Aujourd'hui, le patriarcat de Moscou craint que les événements ne favorisent la partie dissidente de l'orthodoxie ukrainienne dite du “patriarcat de Kiev“. Ce d'autant plus que le métropolite orthodoxe russe de Kiev, Vladimir, vient d'être déclaré inapte pour cause de maladie. Le métropolite de Tchernovitsy et de Bucovine, Onuphre, a été désigné pour le remplacer, mais seulement comme 'locum tenens', c'est-à-dire sans en avoir le titre. Selon les sondages, les deux ailes de l'orthodoxie en Ukraine comptent environ le même nombre de fidèles, même si l'Eglise de Moscou rassemble plus de paroisses.
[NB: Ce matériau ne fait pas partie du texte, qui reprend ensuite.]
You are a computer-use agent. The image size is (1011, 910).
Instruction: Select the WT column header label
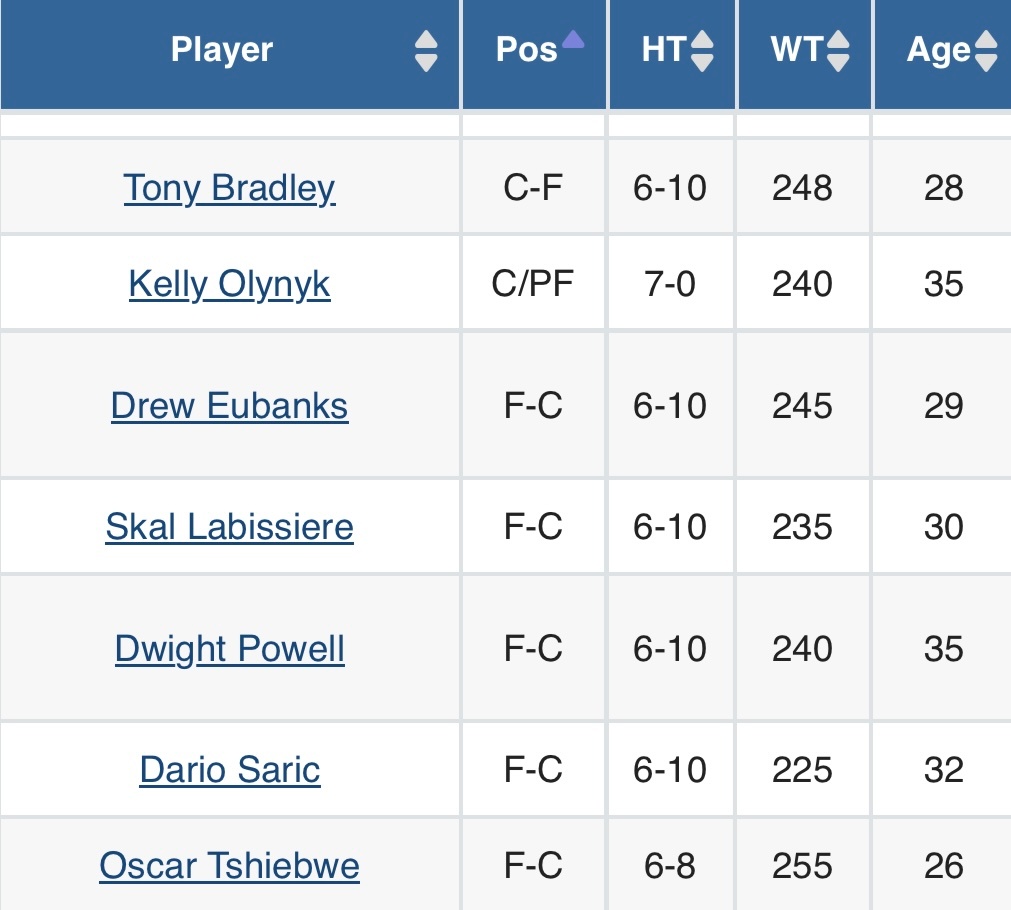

Des deux côtés les responsables ont lancé des appels à la “réunification“.
Le chef de l’Eglise orthodoxe ukrainienne rattachée au Patriarcat de Moscou, le métropolite Vladimir, s’est adressé directement aux patriarche orthodoxe russe Cyrille pour lui demander de mettre son poids dans la balance afin que soit évitée toute effusion de sang tandis que le chef de l'Eglise gréco-catholique, Mgr Shevtchuk, a déclaré sur une chaîne de TV, à propos d'un éventuel conflit armé avec la Russie : « Si nécessaire, nous sacrifierons nos vies ».